Challenge:
Set out the records as a numbered list, from their first line through the line containing "click(162, 42)", both ends included. Skip any blank lines and leave the pictures out.

Recorded information:
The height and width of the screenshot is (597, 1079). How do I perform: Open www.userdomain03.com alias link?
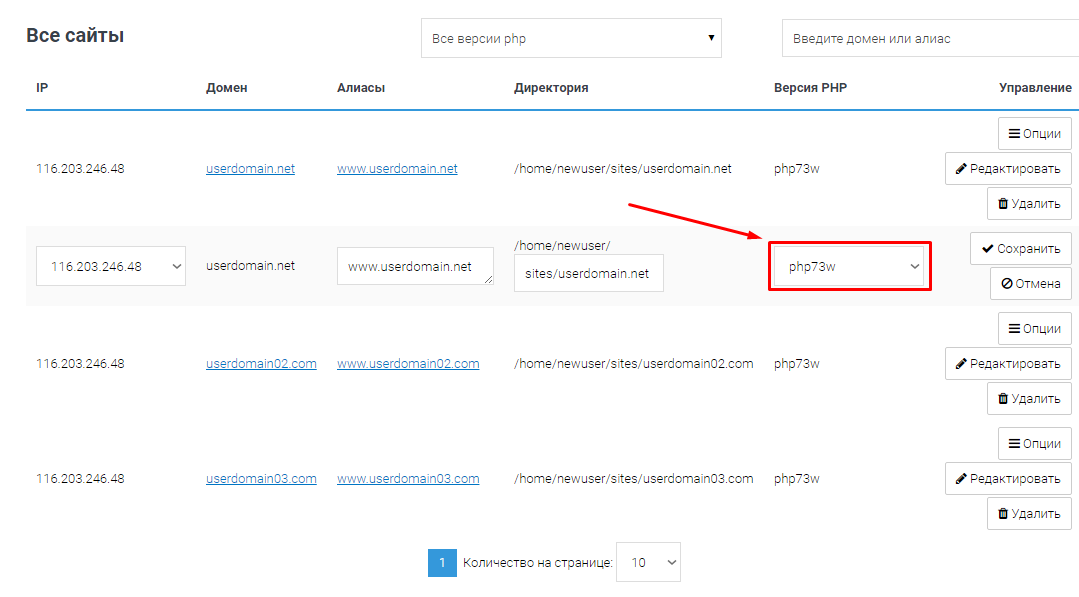coord(407,479)
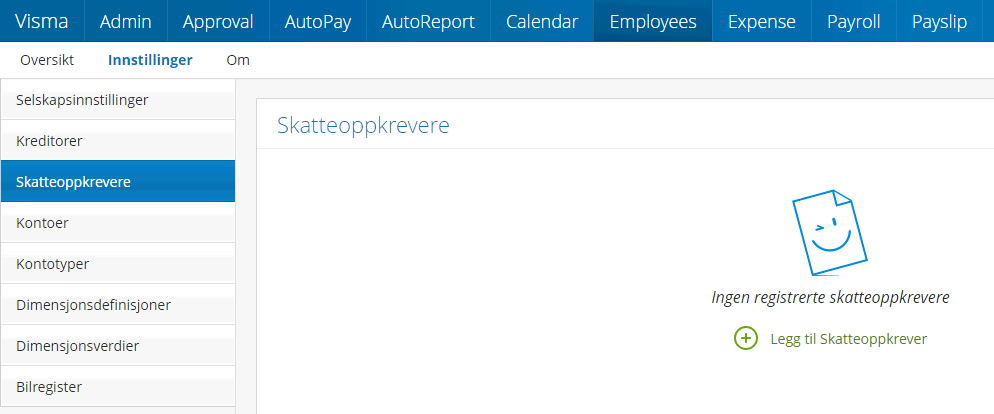Open the Om page
994x414 pixels.
tap(238, 60)
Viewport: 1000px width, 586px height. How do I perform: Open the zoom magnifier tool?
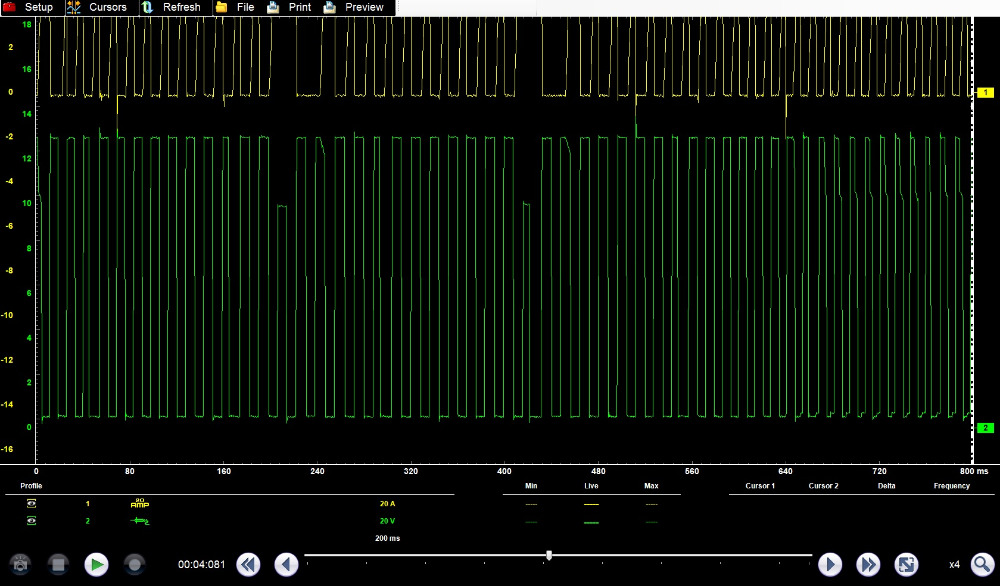(982, 564)
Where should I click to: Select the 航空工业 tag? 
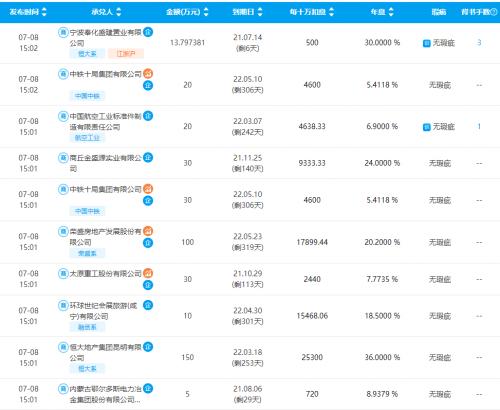tap(87, 138)
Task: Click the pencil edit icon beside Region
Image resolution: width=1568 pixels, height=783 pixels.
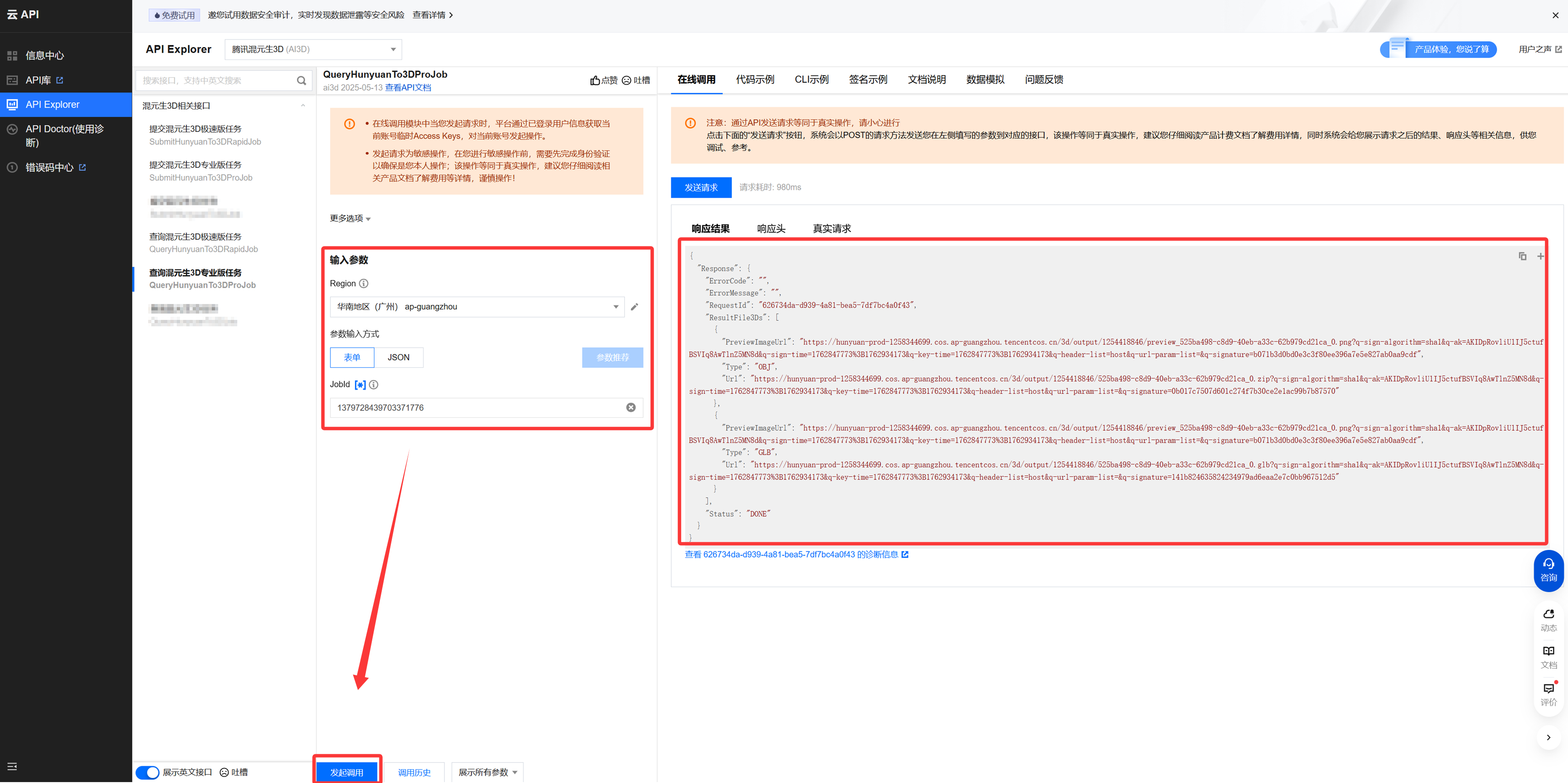Action: point(634,307)
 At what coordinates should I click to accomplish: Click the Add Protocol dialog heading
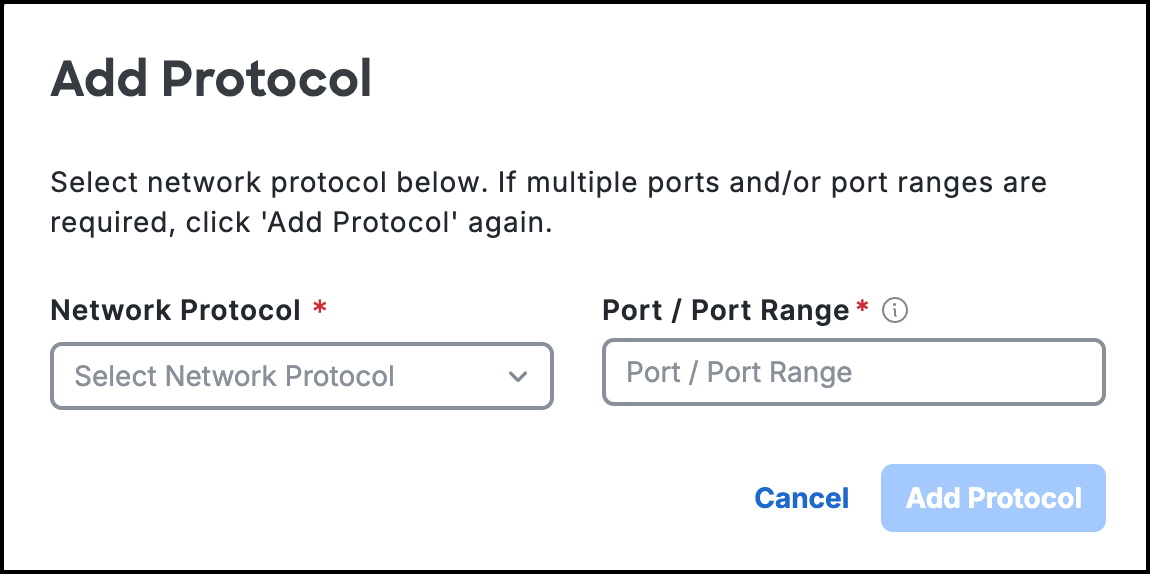(x=211, y=78)
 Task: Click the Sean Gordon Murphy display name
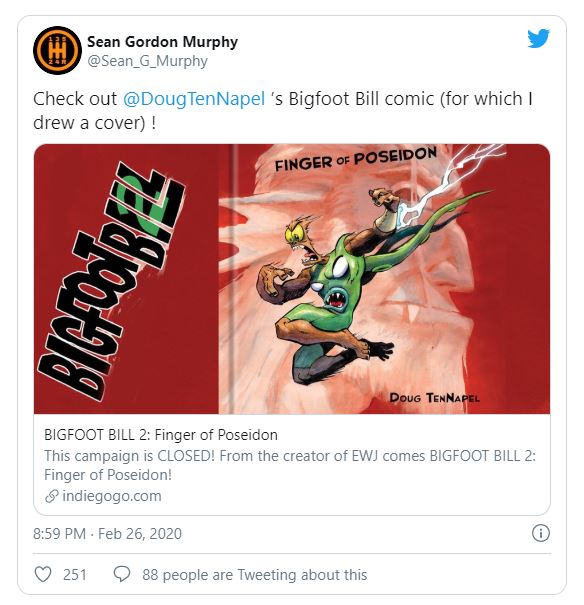click(162, 42)
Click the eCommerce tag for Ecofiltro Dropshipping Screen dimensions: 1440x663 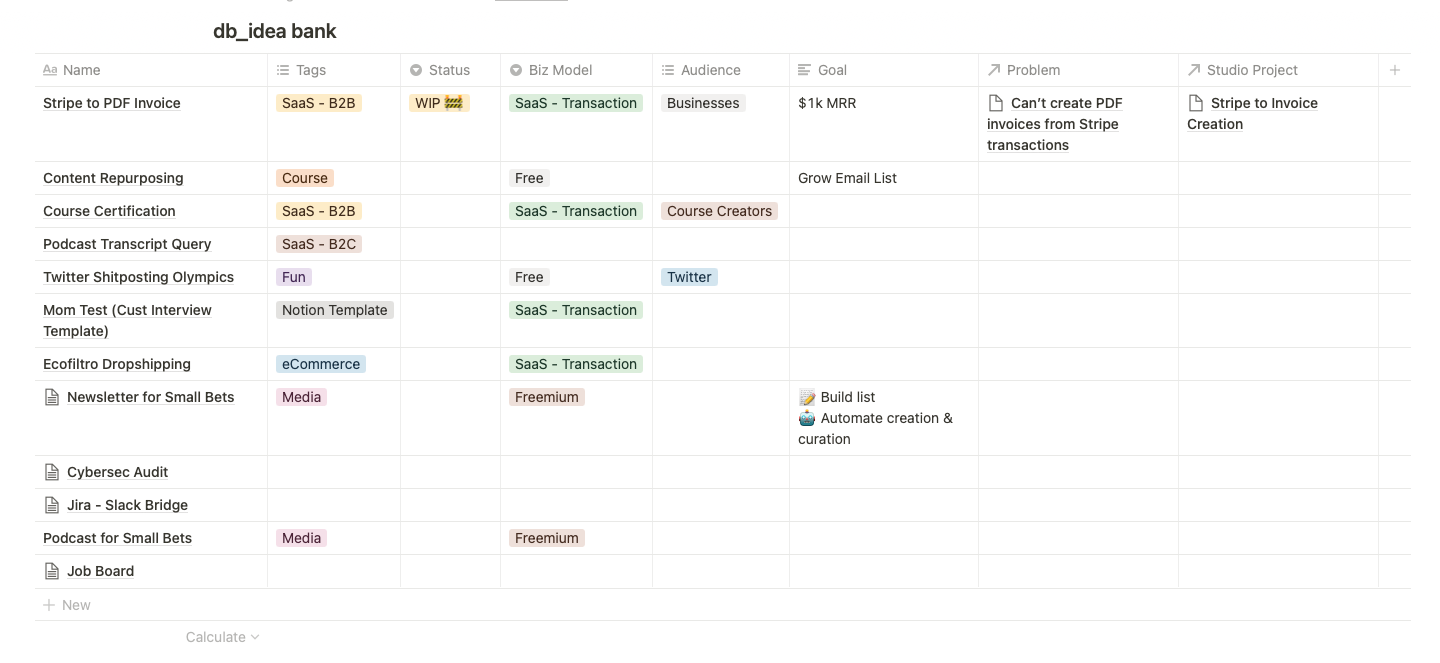(x=321, y=364)
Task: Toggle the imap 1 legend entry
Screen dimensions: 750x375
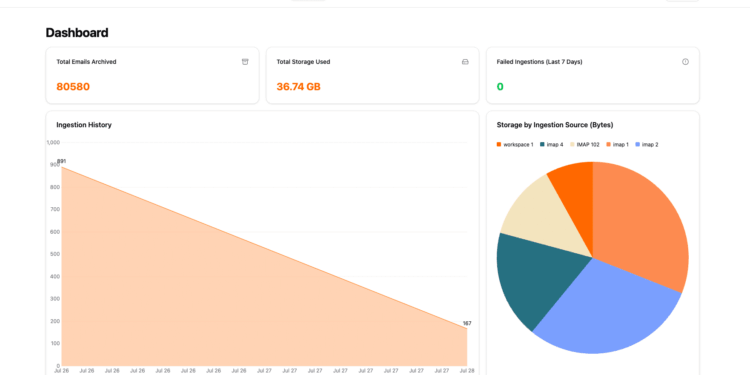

Result of this task:
1. The height and width of the screenshot is (597, 1079). How do I perform: Open www.userdomain03.com alias link?
2. coord(407,479)
3. Open the Om page
4. 994x414 pixels.
5. tap(238, 60)
6. Viewport: 1000px width, 586px height. How do I perform: Open the zoom magnifier tool?
7. (982, 564)
8. Where should I click to: Select the 航空工业 tag? 
9. tap(87, 138)
10. Task: Click the pencil edit icon beside Region
11. Image resolution: width=1568 pixels, height=783 pixels.
12. Action: point(634,307)
13.  At what coordinates should I click to accomplish: Click the Add Protocol dialog heading
14. (x=211, y=78)
15.  Task: Click the Sean Gordon Murphy display name
16. click(162, 42)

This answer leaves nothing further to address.